Так звали пограничника с собакой, поймавших 338 нарушителей границы. Фильмы, плакаты и статьи в деталях описывали прихваты следопыта-собачника. Умалчивали только о том, с какой стороны приближалась к советской границе основная масса нарушителей.
А зря.
Советский школьник наверняка лопнул бы от гордости, узнав, что Карацупа с Индусом и всем следопытским арсеналом охраняют советскую границу вовсе не от учеников западных разведшкол, а от учеников школ советских.
То есть лично от него, полулысого, — эта школьная прическа была направлена против вшей и гнид, но кокетливо называлась «под бокс», — и со сменкой в мешке. Ведь именно с советской стороны шли в основном нарушители, и поток их был неиссякаем.
Спрашивается, что такого ожидало бедняг по ту сторону Карацупы, что неумолимо толкало их в пасть Индусу?
Ведь десятилетиями советские журналисты-международники живописали миазмы западного мира. Оставалось только удивляться, отчего, как только подходила к концу очередная зарубежная командировка, они тоннами везли из буржуазного ада кримплен и магнитофоны на взятки тем, от кого зависела возможность поживописать ещё хотя бы пару годочков.
И вот из их-то пламенных строк ясно вырисовывалось, что за неустроенность и неуверенность в завтрашнем дне ждала бы любого, имей он несчастье перехитрить Карацупу.
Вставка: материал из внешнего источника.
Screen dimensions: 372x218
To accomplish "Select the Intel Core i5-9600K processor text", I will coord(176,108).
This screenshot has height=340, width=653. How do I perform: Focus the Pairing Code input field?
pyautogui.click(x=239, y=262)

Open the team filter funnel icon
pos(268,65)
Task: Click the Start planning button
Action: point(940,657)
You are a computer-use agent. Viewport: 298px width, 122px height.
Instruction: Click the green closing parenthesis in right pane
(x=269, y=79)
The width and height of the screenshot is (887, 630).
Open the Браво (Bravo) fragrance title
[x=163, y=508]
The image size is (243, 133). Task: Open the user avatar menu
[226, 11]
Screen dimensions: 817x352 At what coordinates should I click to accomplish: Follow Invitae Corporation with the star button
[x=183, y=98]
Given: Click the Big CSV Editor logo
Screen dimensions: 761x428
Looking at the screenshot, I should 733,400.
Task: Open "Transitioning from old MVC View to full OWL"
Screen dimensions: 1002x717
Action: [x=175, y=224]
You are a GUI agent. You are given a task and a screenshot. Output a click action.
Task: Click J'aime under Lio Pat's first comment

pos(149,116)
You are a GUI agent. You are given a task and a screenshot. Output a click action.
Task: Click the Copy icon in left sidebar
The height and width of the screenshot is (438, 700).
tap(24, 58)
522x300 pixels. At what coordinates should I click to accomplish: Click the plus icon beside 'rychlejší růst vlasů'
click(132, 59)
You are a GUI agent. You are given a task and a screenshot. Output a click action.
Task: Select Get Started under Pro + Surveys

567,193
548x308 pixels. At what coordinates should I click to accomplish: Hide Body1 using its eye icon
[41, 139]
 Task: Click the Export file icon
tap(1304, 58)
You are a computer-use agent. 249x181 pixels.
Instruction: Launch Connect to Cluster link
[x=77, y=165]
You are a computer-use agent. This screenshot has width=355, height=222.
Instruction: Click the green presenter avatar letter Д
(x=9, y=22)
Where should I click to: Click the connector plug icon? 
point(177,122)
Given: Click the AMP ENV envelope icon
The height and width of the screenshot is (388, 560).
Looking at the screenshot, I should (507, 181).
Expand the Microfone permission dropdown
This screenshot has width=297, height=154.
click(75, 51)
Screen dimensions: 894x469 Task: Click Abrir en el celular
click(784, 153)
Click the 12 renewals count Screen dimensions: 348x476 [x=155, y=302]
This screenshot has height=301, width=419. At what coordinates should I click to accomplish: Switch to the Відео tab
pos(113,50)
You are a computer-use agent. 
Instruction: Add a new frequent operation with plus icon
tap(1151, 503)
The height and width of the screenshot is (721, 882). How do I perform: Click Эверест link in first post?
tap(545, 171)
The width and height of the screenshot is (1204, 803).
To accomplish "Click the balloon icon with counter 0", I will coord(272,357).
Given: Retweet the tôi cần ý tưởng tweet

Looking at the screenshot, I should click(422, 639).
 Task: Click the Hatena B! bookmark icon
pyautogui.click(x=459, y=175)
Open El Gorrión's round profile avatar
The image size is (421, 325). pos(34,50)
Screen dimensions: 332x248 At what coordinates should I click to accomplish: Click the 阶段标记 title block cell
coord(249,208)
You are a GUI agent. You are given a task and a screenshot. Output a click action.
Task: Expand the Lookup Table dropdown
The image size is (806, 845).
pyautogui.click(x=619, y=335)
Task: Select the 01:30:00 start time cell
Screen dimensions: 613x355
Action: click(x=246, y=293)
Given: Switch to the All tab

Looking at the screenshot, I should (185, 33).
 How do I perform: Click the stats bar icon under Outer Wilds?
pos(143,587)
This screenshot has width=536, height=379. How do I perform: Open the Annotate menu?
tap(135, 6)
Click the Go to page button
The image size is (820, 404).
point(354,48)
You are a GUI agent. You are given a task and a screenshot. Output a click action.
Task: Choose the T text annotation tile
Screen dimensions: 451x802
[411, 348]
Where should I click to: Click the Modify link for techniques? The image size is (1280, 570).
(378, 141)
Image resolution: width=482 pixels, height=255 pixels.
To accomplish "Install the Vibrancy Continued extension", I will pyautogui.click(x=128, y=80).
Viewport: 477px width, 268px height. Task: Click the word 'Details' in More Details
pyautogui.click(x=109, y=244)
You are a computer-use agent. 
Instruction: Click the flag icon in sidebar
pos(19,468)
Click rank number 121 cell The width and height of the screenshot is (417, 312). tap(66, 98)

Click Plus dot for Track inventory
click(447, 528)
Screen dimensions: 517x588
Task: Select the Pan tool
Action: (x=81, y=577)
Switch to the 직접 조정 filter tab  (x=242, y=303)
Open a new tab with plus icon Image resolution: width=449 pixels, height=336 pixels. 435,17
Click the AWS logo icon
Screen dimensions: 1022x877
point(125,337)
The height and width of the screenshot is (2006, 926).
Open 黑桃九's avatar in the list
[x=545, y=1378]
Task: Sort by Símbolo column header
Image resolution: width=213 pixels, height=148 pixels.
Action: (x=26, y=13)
Слава партии, это было невозможно. Как уже было сказано, 338 тушек заблудших только пёс Индус аккуратно сложил к ногам хозяина, а сколько ещё церберов стояло на страже социалистической границы? У одного Карацупы их перебывало семь — псы наследовали кличку, выбивались из сил и уступали место следующему Индусу. Так что советский школьник мог спать спокойно.
Хоть всю жизнь.
Многие так и делали.
Но некоторым за Карацупу было можно.
Например, пианисту с гордым именем Илларион Цель, на Молдаванке более известному как Ицык Цыпер.